**EXTRACT PROVIDED**.
┏━━
Monday, July 13, 2009

WHY I'M READING WILLIAM T. VOLLMANN

Sometimes I have the feeling that no one I know reads this blog, which is rather reassuring because it frees me from having to struggle with my image: old, tubby, rosy, and -- most of all -- female. People cannot get away from the idea that such an appearance signals harmless, loving, not really very bright, endlessly forgiving English teachers. This blog will not accept any photos of me (probably my fault because I don’t really care enough to figure out the problem) and I don’t spend any time trying to fancy up the rest of it with gizmos and widjits. It’s just plain writing.

Which is exhilarating, because I can get away with almost anything (maybe not slander, though others do) and that, coupled with being able to read anything, means something like seminary all over again. Except no worried professor can be trying to give me a grade. I had interpreted the ministry as a credential that let a person go anywhere without being classified as “one of them,” whether they were Nobel laureates or street drunks, but I discovered that ministry is a role and that people will fight to keep you in it. If you get too far off the script they like, you’ll be punished and/or ejected. At least if you’re going to stay in a “denomination” (a named institution) with an income.
┗━━
Entries for locating text and elements
┏━━
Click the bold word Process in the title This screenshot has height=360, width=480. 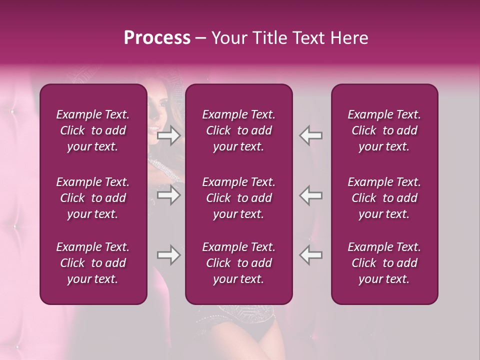(157, 38)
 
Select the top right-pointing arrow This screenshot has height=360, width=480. (169, 136)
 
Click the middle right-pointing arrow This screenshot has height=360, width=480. (169, 195)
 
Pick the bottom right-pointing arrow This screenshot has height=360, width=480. (169, 255)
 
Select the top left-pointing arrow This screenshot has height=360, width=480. (310, 136)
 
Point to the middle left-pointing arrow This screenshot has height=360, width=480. (310, 195)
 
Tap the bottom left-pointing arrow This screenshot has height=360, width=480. (310, 255)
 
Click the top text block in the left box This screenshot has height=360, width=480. (93, 130)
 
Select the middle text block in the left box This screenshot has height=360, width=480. (93, 198)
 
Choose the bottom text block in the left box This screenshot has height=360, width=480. (93, 263)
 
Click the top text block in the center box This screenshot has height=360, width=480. (239, 130)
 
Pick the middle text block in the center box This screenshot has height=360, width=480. (239, 198)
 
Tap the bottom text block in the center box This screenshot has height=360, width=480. (239, 263)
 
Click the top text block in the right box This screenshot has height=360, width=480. (384, 130)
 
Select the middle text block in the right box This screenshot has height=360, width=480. (384, 198)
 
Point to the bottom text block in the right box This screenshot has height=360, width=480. (384, 263)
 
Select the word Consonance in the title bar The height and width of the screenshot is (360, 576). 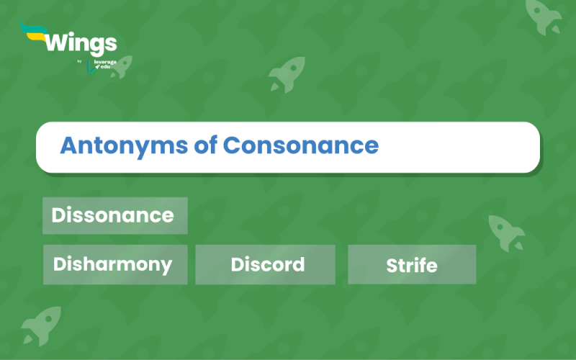tap(301, 146)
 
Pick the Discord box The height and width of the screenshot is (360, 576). tap(266, 264)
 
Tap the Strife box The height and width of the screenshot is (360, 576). tap(412, 265)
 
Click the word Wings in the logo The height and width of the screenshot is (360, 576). tap(80, 42)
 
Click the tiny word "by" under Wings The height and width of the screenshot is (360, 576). tap(79, 61)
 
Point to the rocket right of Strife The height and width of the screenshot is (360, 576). tap(506, 233)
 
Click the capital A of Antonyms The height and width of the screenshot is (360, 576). tap(68, 146)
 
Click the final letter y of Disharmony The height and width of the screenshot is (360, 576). tap(166, 266)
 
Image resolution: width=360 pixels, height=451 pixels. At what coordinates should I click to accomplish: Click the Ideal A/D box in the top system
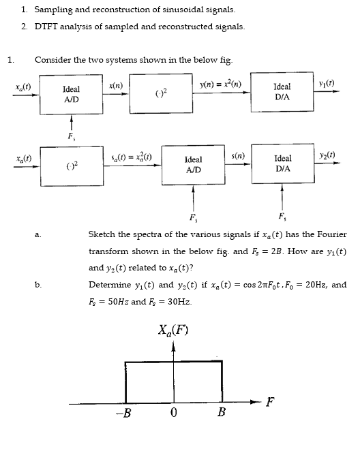(x=71, y=93)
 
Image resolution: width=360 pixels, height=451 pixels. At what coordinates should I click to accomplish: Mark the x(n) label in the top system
(x=116, y=84)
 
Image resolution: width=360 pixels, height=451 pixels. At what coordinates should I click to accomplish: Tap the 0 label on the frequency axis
(x=174, y=413)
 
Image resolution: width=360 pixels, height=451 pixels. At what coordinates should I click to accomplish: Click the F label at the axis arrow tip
(x=271, y=400)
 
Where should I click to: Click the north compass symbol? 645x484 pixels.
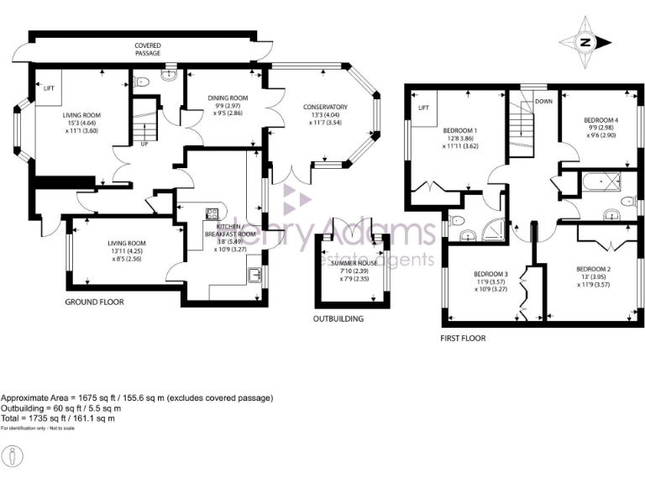(585, 42)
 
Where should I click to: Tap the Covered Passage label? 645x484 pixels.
(148, 50)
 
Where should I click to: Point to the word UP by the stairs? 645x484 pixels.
(144, 144)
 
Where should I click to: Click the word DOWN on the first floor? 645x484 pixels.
(544, 102)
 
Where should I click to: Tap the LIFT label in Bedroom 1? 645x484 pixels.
(423, 108)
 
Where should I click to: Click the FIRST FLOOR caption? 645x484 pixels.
(462, 339)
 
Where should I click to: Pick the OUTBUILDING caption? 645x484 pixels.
(338, 319)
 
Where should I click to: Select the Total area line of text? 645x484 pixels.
(58, 418)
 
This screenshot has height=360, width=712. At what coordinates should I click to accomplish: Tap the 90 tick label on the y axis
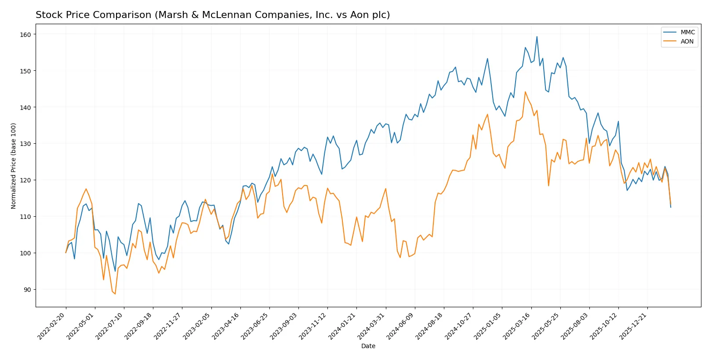(x=27, y=290)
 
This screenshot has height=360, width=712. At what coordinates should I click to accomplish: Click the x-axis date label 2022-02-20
(x=52, y=326)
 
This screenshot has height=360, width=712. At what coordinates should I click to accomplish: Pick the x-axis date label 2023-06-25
(x=255, y=326)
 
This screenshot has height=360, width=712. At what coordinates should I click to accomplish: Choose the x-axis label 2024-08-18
(x=430, y=326)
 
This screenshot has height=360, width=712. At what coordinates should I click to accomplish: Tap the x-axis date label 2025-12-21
(x=633, y=326)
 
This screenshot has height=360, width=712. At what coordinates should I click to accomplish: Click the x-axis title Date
(x=368, y=346)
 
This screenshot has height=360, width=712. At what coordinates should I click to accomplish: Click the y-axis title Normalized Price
(x=13, y=166)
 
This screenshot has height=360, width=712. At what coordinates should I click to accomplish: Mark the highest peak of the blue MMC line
(x=537, y=37)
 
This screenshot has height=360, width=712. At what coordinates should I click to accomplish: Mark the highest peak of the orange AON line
(x=525, y=92)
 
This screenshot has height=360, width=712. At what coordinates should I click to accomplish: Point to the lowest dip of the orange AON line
(x=115, y=294)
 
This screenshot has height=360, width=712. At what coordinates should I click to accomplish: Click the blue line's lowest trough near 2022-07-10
(x=115, y=271)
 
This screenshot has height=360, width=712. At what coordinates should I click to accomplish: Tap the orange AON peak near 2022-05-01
(x=86, y=189)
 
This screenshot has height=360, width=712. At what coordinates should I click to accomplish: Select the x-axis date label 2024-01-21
(x=342, y=326)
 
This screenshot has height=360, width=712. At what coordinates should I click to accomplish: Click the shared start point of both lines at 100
(x=66, y=253)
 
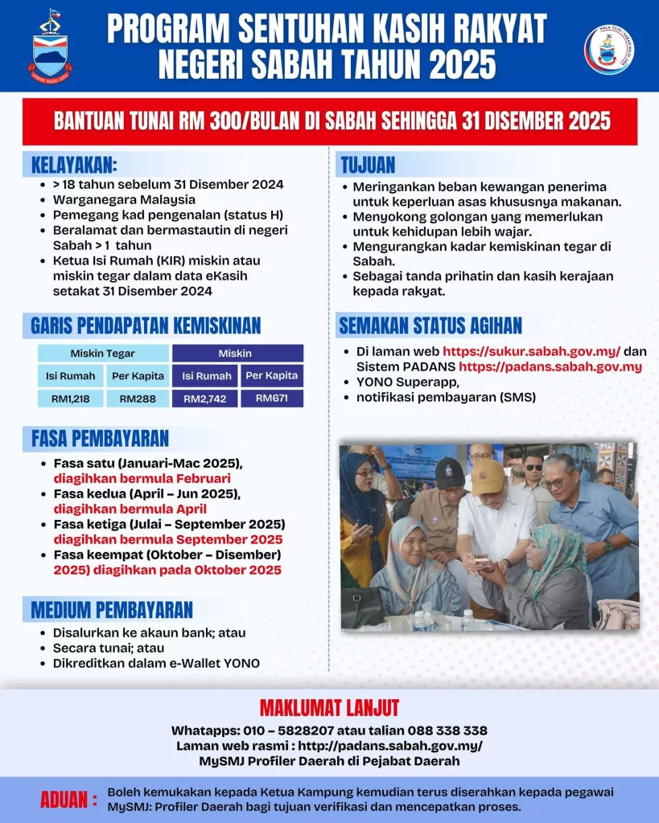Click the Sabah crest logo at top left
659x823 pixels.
tap(50, 47)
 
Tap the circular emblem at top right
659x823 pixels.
tap(608, 49)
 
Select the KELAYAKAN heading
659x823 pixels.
tap(74, 166)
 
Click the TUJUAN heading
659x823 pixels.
tap(368, 166)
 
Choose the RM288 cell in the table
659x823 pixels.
tap(138, 398)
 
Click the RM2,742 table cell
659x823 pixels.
┗━━
**JOB**.
Can you echo the entire blog post about reading William T. Vollmann word for word? These lines have no connection to the blog post.

**SOLUTION FOR THIS EXERCISE**.
Monday, July 13, 2009

WHY I'M READING WILLIAM T. VOLLMANN

Sometimes I have the feeling that no one I know reads this blog, which is rather reassuring because it frees me from having to struggle with my image: old, tubby, rosy, and -- most of all -- female. People cannot get away from the idea that such an appearance signals harmless, loving, not really very bright, endlessly forgiving English teachers. This blog will not accept any photos of me (probably my fault because I don’t really care enough to figure out the problem) and I don’t spend any time trying to fancy up the rest of it with gizmos and widjits. It’s just plain writing.

Which is exhilarating, because I can get away with almost anything (maybe not slander, though others do) and that, coupled with being able to read anything, means something like seminary all over again. Except no worried professor can be trying to give me a grade. I had interpreted the ministry as a credential that let a person go anywhere without being classified as “one of them,” whether they were Nobel laureates or street drunks, but I discovered that ministry is a role and that people will fight to keep you in it. If you get too far off the script they like, you’ll be punished and/or ejected. At least if you’re going to stay in a “denomination” (a named institution) with an income.